I’ve never celebrated Labor Day before. As someone who worked in restaurants most of my working life, it was just another day at work. Filled with guests asking what my weekend plans were as if I had any, outside of tending to their needs. I was a worker, talented at carrying four plates at a time and remembering the needs and order of half a dozen tables. I never had the day off. Now in 2021, on the brink of a nuclear arms race, the growing threat of climate change, and continued living during a pandemic, I have even less reason to honor the holiday. But, I’m celebrating. Why? Because Labor Day allows us the opportunity to reflect on how powerful ordinary people are when we come together.

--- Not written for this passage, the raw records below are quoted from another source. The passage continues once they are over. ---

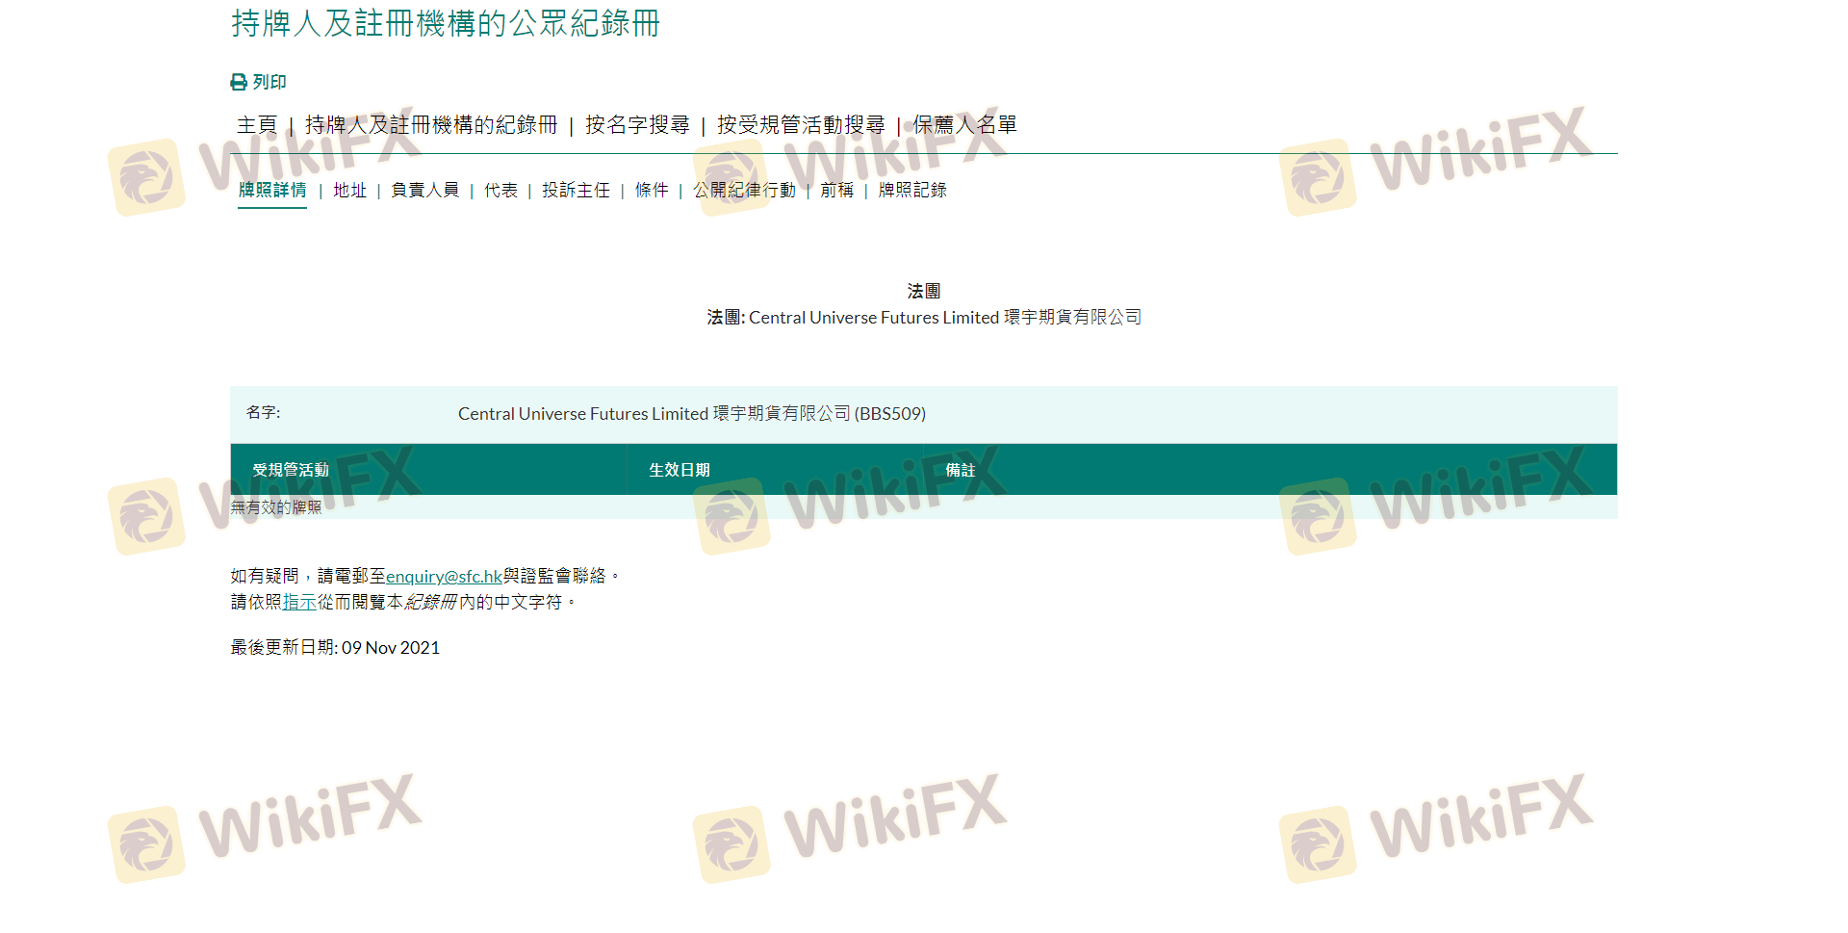Open 保薦人名單 sponsor list
The height and width of the screenshot is (933, 1848).
click(x=964, y=125)
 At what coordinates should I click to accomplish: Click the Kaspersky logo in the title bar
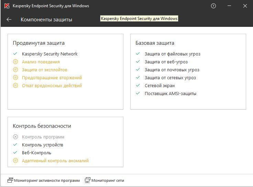(x=6, y=6)
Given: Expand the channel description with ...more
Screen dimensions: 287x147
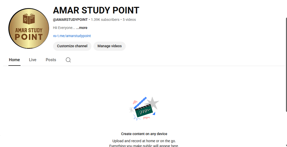Looking at the screenshot, I should click(x=82, y=28).

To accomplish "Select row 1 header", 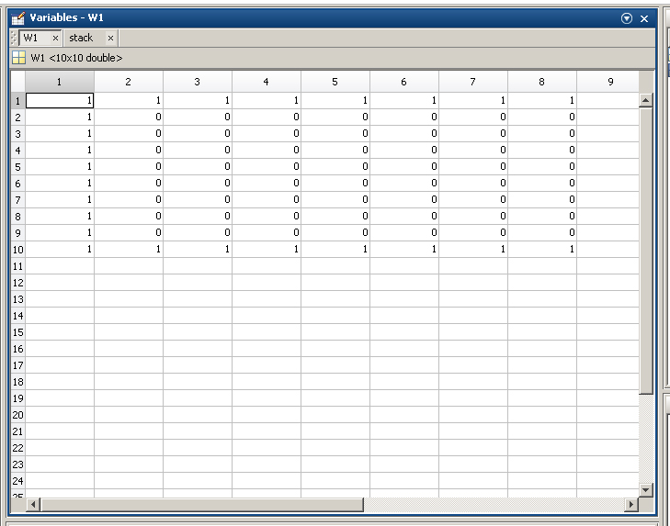I will 17,101.
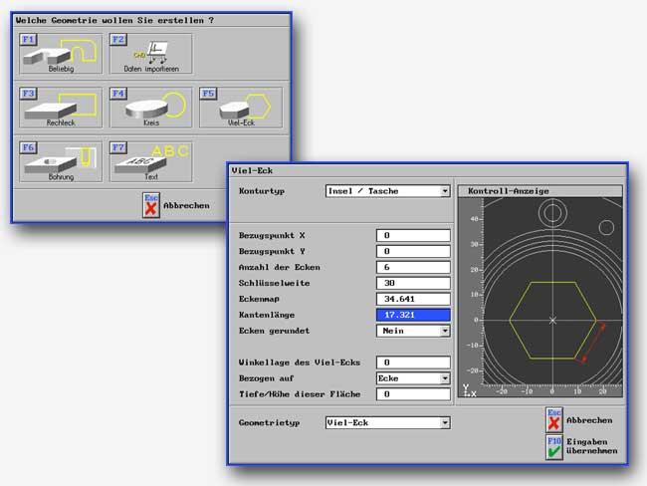Click the Winkellage des Viel-Ecks field
647x486 pixels.
[x=413, y=363]
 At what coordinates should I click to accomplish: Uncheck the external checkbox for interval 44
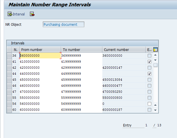[149, 74]

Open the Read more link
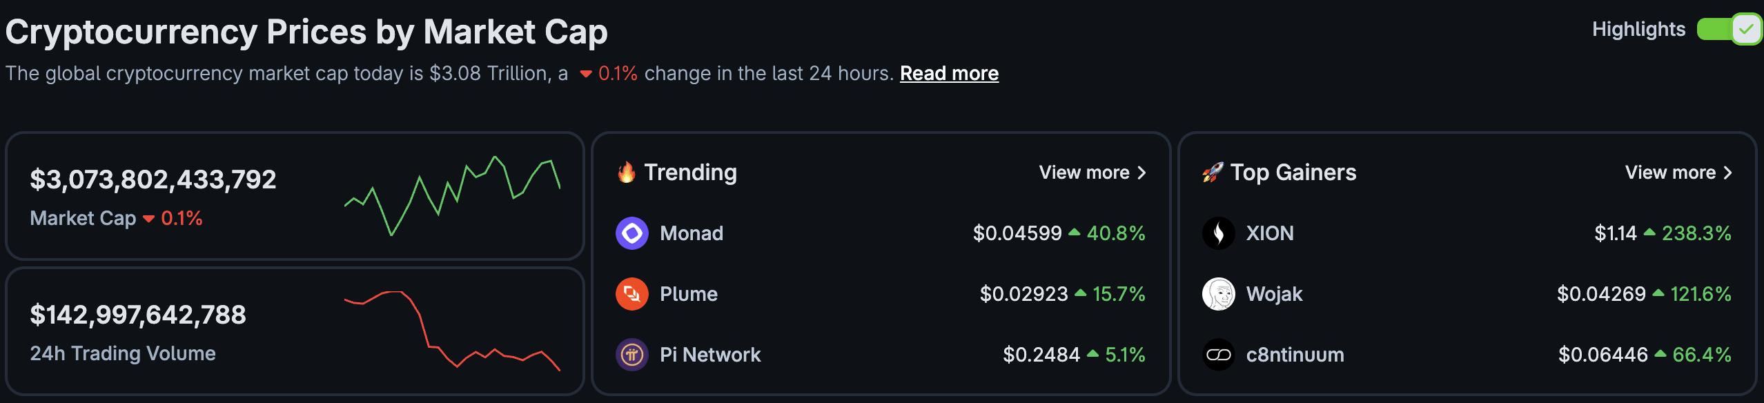(x=949, y=73)
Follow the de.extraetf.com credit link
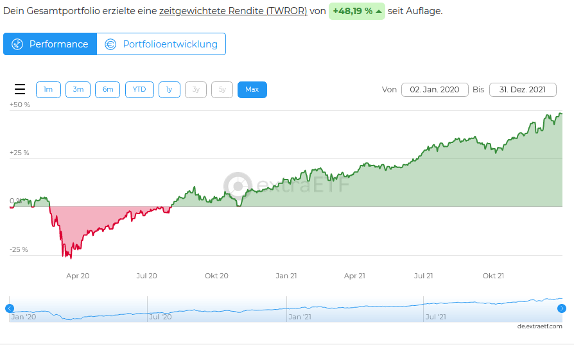 (539, 326)
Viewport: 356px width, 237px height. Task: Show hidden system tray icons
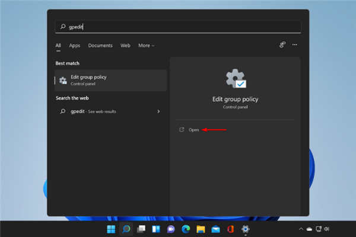[301, 229]
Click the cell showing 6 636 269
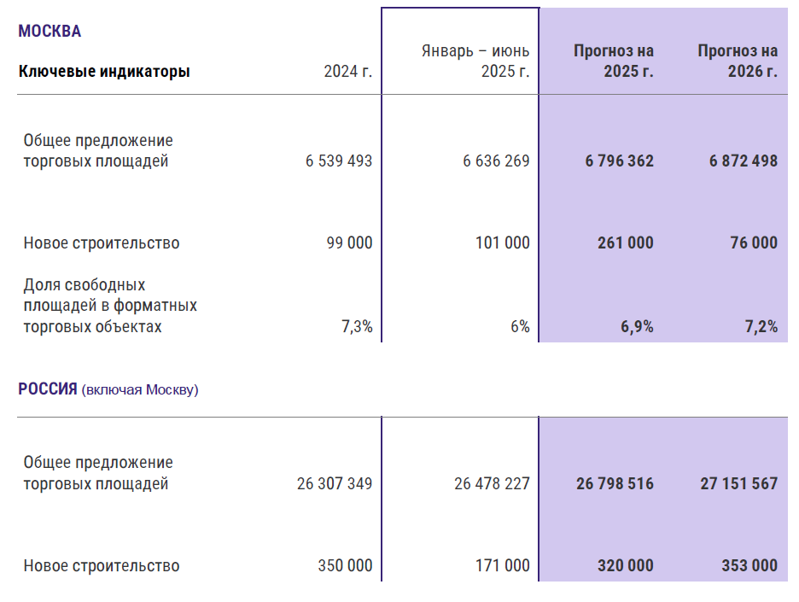Image resolution: width=799 pixels, height=602 pixels. 496,161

We have Labor day because of organized laborers. As trade unions grew in the 19th century, so did their power of influence in the political sphere. Republicans and Democrats vied for the attention and votes of unions who became powerful allies, mostly to the Democratic party. When they wanted something they fought for it, which is why we have Labor Day.

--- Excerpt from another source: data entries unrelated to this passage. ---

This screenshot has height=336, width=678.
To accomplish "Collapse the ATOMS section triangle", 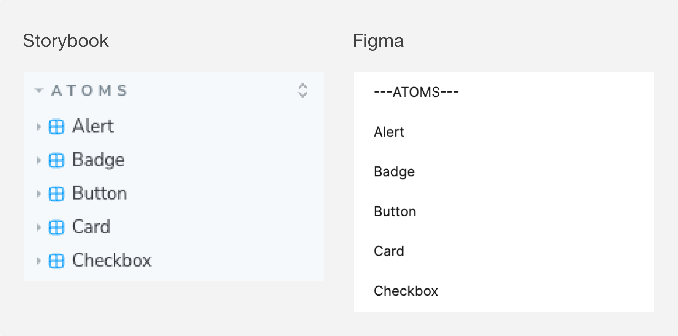I will click(x=38, y=91).
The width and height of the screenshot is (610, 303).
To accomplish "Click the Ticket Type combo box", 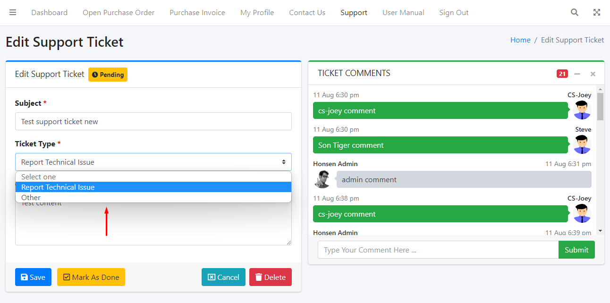I will 153,162.
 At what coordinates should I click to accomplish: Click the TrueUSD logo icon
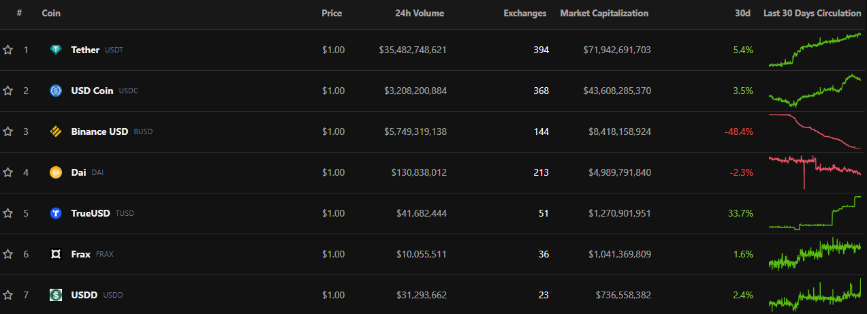pos(56,213)
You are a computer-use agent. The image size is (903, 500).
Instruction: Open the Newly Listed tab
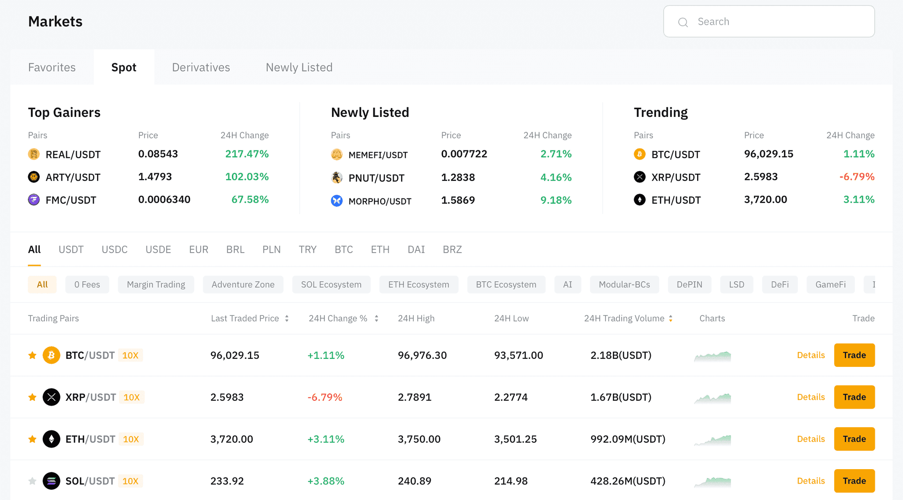(299, 67)
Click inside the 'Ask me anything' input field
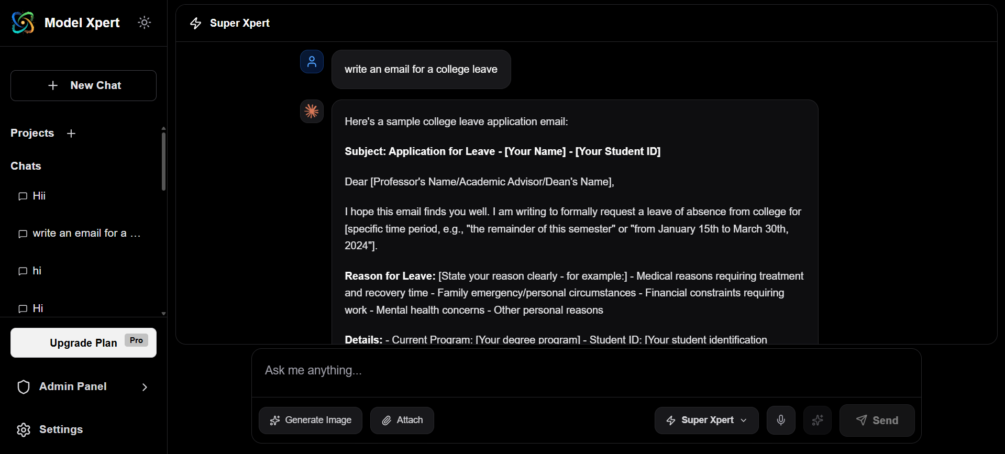The height and width of the screenshot is (454, 1005). point(524,371)
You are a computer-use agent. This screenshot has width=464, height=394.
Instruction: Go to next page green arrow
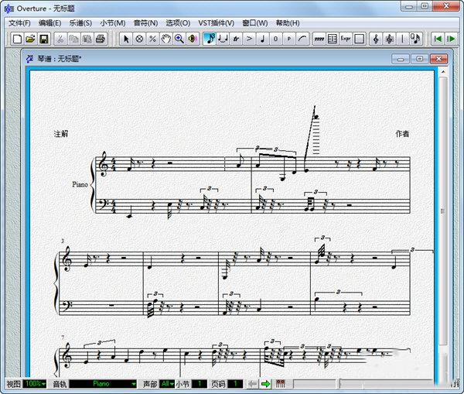coord(265,384)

Organized workers have won more than a holiday. Current day examples include 2018-2019 education workers strikes which spread across the U.S. like wildfire winning raised wages, reduction in class sizes, and other support for teachers from California, Arizona, Colorado, Oklahoma, and more. Just this year hotel workers in Chicago collaborated, fought, and won the “Hotel Worker Right To Return To Work Ordinance.” Their work guaranteed the rights for hotel workers to be recalled back to their positions after the mass layoffs during 2020. This ordinance guaranteed the jobs of hundreds of older Black and brown women of color. In all of these cases they didn’t just ask or wish for change, they demanded it together.

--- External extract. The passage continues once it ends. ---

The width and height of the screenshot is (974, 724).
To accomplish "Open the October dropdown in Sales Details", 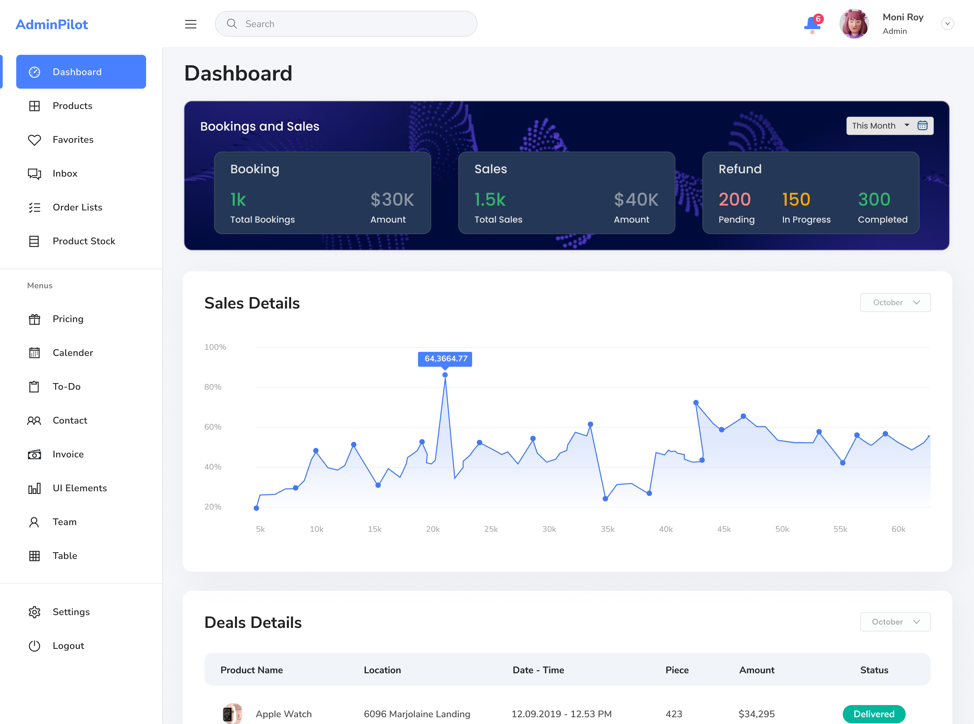I will [895, 302].
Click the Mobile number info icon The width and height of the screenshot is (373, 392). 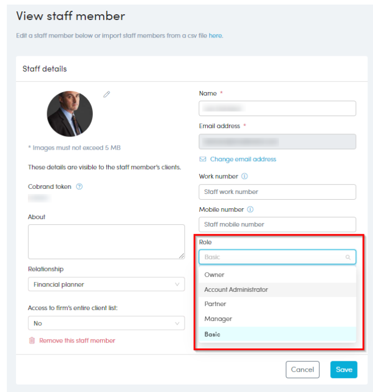pos(251,209)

Despite demanding a change in their conditions all laborer organizations had one powerful tool in common; solidarity. It is the foundation from which all of these wins came and it is our future. Solidarity is each individual looking out for the interest of everyone. E. J. Dionne, Jr. once wrote that the ethos that fuels organizers, “is increasingly foreign to American culture.” In a culture that prioritizes individualism and self over others, it is more important than ever that we reject this mindset and collaborate with each other for a better future. The problems we face in the world are collective problems, and they require a collective’s response. The individuals who are pushing our climate to the brink of destruction and calling for a new nuclear arms race are few, but we are many, and through solidarity, we can build the future we imagine.
In a culture that prioritizes individualism and self over others, it is more important than ever that we reject this mindset and collaborate with each other for a better future.
We are seeing a rise in many forms of solidarity. Workers are unionizing the largest coffee chain in the county and there is growing support for community mutual aid. People are realizing they are powerful, unstoppable when they work together. This Labor Day I am excited to remember the victories ordinary people have made for themselves and look forward to what we make for our future.